THIS mansion stands about two and a half miles south of Girvan. In old times, it was the seat of one of the numerous branches of the Kennedys, and its proprietor bore the honours of the house of Bargany at the funeral of the laird, who was killed near May bole. About 1658, it passed by marriage into the hands of the Crawfuirds of Baidland, and recently by purchase into the hands of the Playfairs. At the covenanting period, the Ardmillan "gudeman," as he was called, was on the side of the persecutors, which accounts for the way the Episcopal Abercrombie speaks of him. "Next to Turnberry, is the Castle of Ardmillan, so much improven of late that it looks like a palace, built round, court-ways; surrounded by a deep, broad ditch, and strengthened by a movable bridge at the entry, able to secure the owner from the sudden commotions and assaults of the wild people of this corner, who, on these occasions, are set upon robbery and depredation; and to enable him the better to endure a siege, he is provided with a well in his court, and a hand-mill in the house for grinding meal or malt, with which two lusty fellows set at work will grind a firlot in the space of an hour."

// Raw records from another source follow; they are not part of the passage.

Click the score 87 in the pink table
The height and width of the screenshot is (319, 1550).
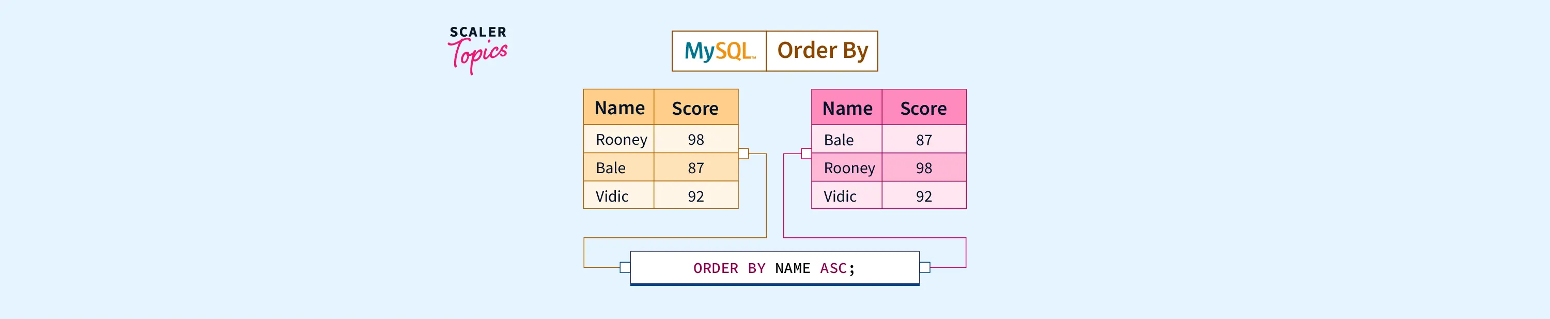(924, 140)
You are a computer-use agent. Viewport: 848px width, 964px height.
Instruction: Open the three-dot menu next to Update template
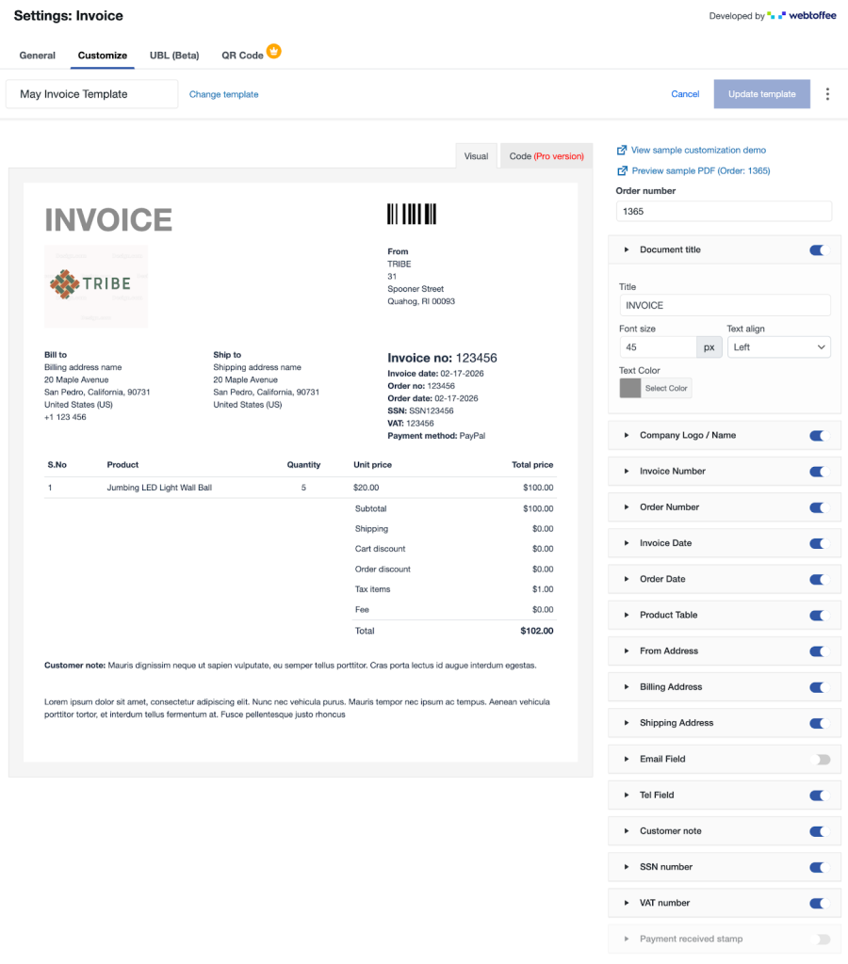827,94
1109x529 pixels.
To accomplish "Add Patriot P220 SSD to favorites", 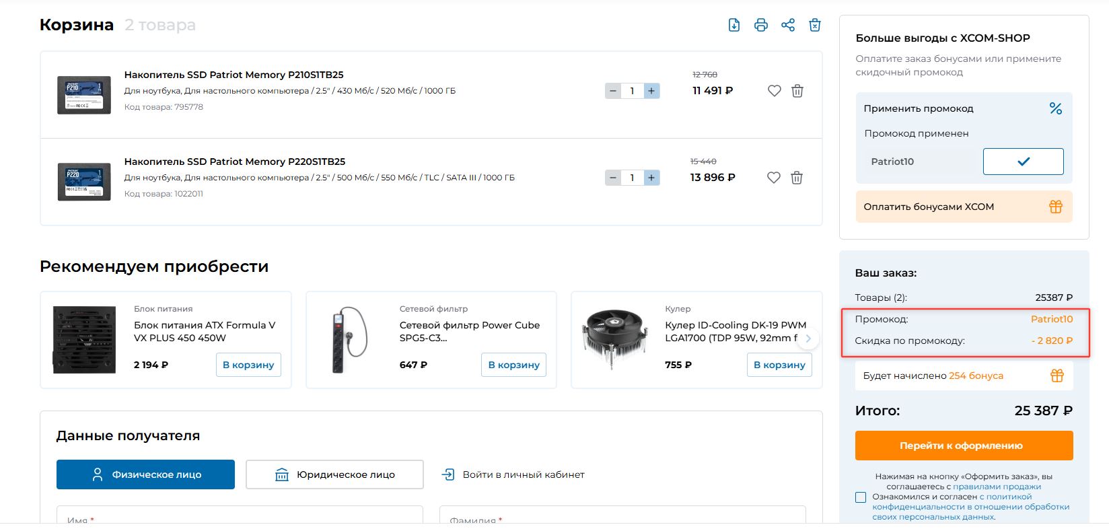I will click(774, 178).
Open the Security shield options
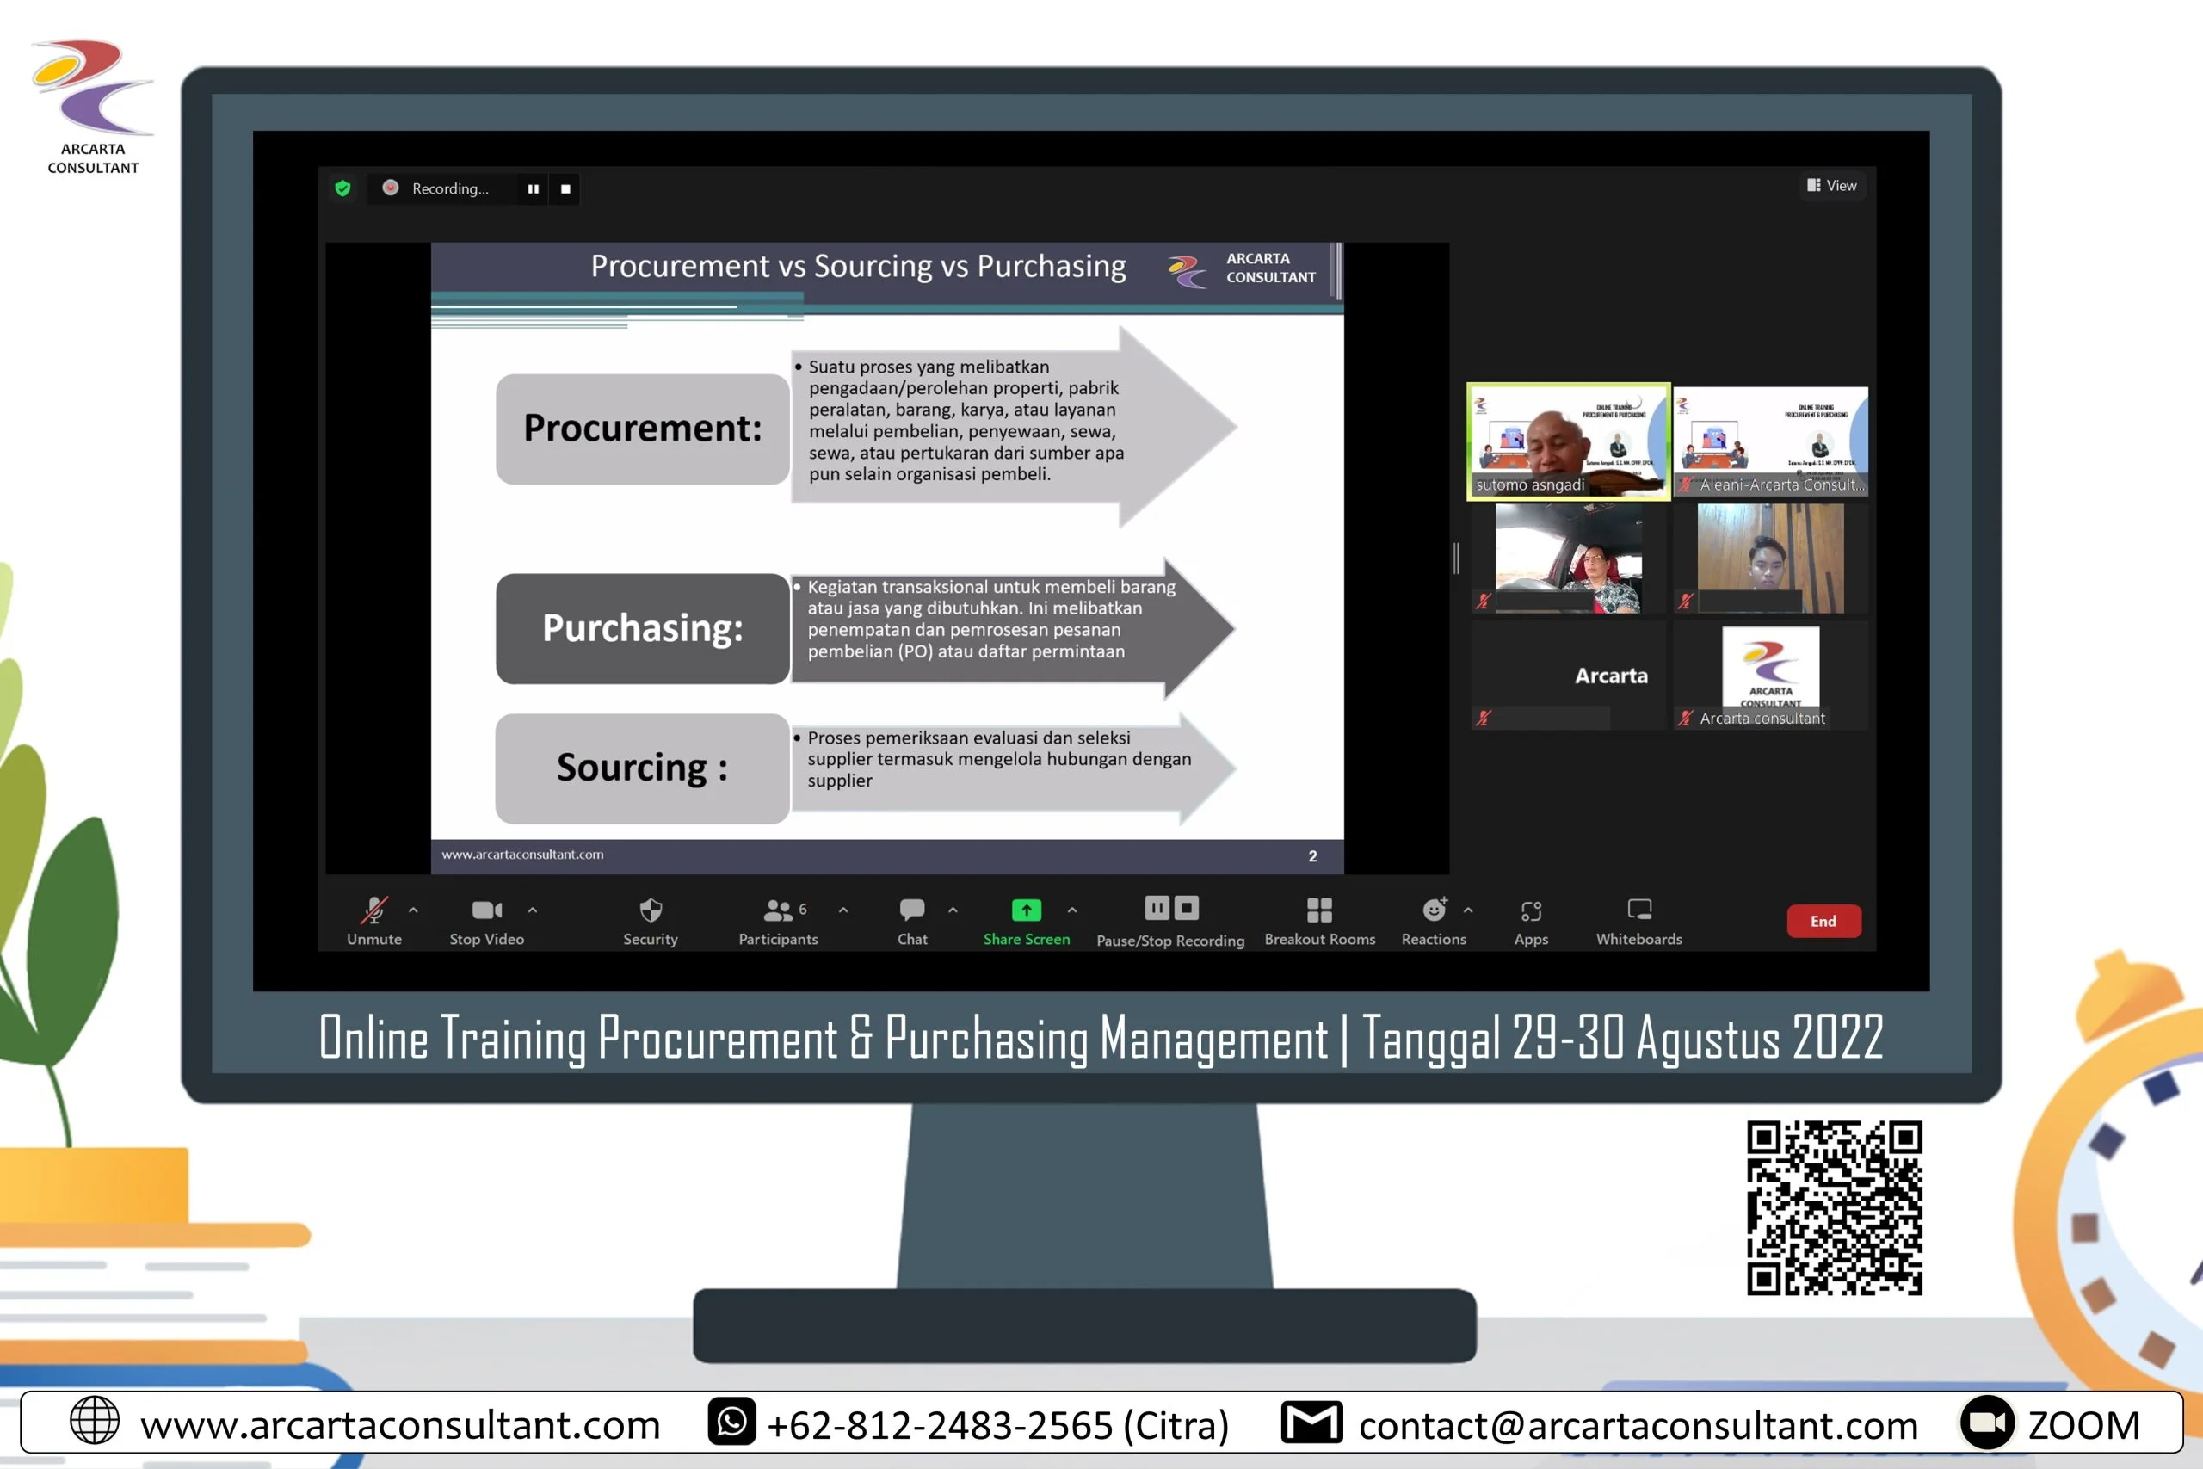 [650, 910]
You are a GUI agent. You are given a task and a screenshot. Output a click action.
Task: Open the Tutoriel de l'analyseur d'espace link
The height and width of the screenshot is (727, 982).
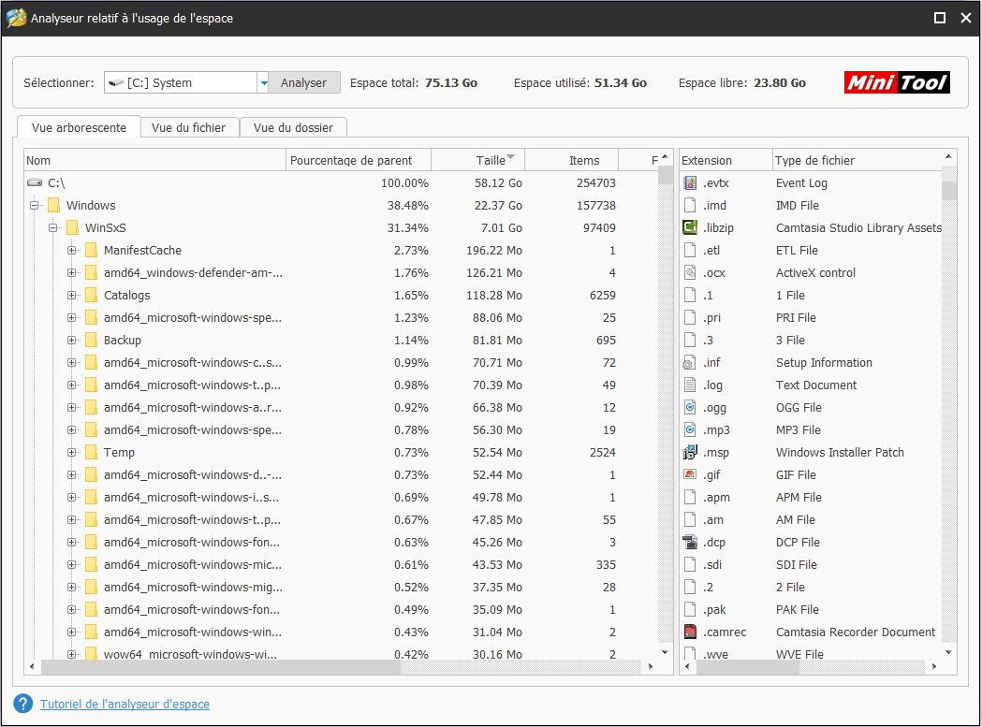click(x=125, y=704)
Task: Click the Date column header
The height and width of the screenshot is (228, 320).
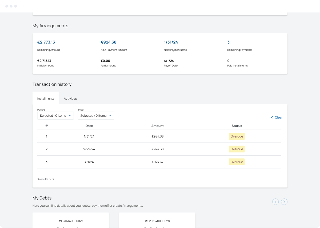Action: tap(89, 125)
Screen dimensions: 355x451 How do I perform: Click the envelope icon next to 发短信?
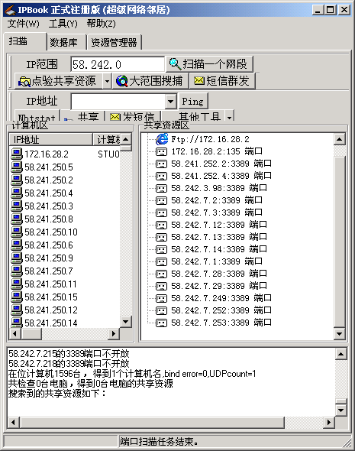pos(115,116)
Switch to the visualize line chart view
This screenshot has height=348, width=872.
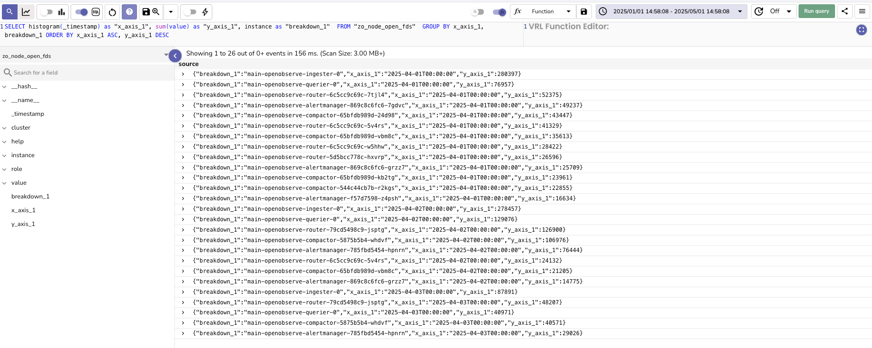(26, 12)
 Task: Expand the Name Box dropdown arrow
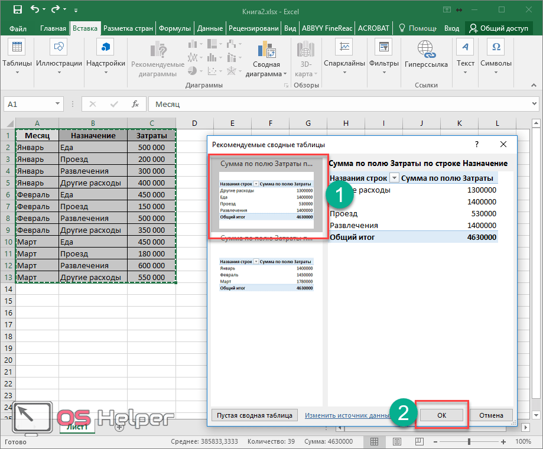pyautogui.click(x=57, y=104)
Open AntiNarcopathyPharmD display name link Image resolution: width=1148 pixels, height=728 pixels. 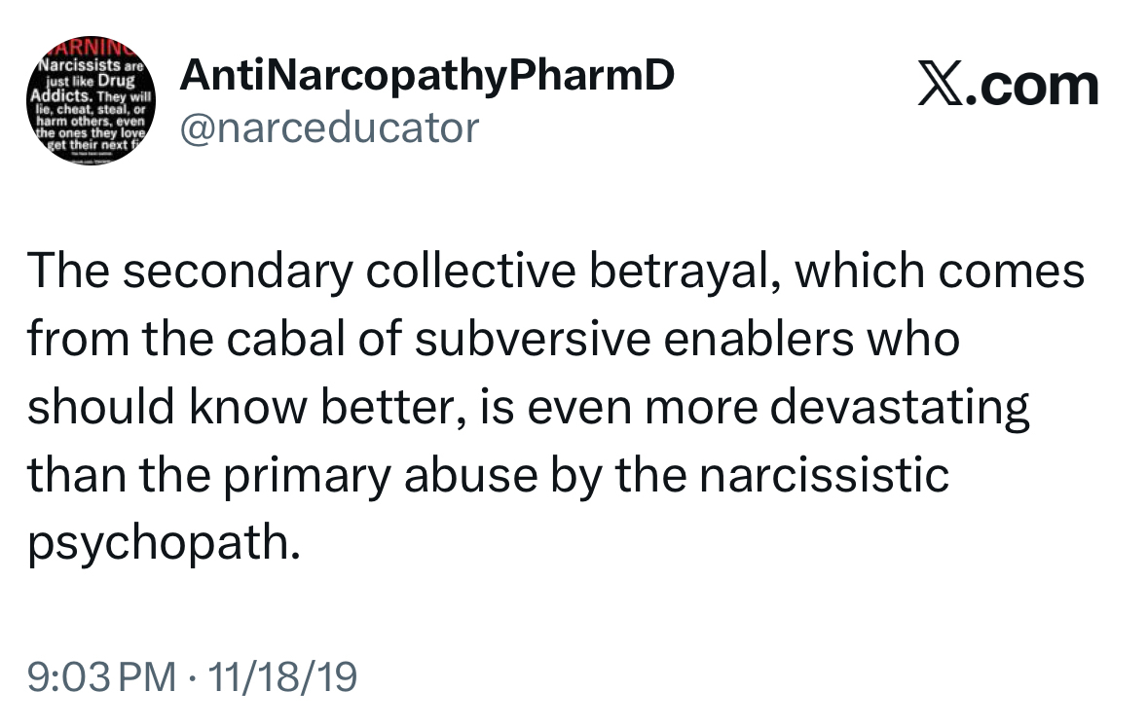coord(426,76)
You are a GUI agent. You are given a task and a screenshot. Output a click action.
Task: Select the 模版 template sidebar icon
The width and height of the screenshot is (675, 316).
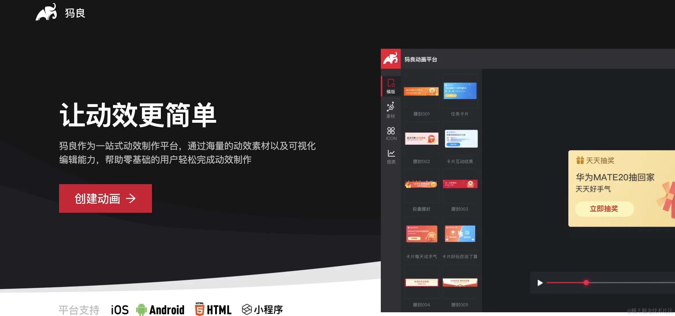pos(391,86)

The house is quaint and picturesque, nestling cosily among its woods at the foot of the hill, and looking out over the ever-varying panorama of the Firth of Clyde. It is said to contain one of the most elegant drawing-rooms in the county. Its best known proprietor was the late Lord Ardmillan, one of the Judges of the Court of Session, who died in 1876. Humble and warm-hearted to a degree, he was noted for his genial and kindly humour in private, as well as for his upright and manly conduct in public. He was very much attached to the place of his upbringing, and no one was better liked throughout the whole district. There is a Small obelisk to the memory of Lord Ardmillan's father erected on the hill behind the house, but it is fast hastening to ruin. Lord Ardmillan's career as a judge is best remembered by his decision in the Yelverton case.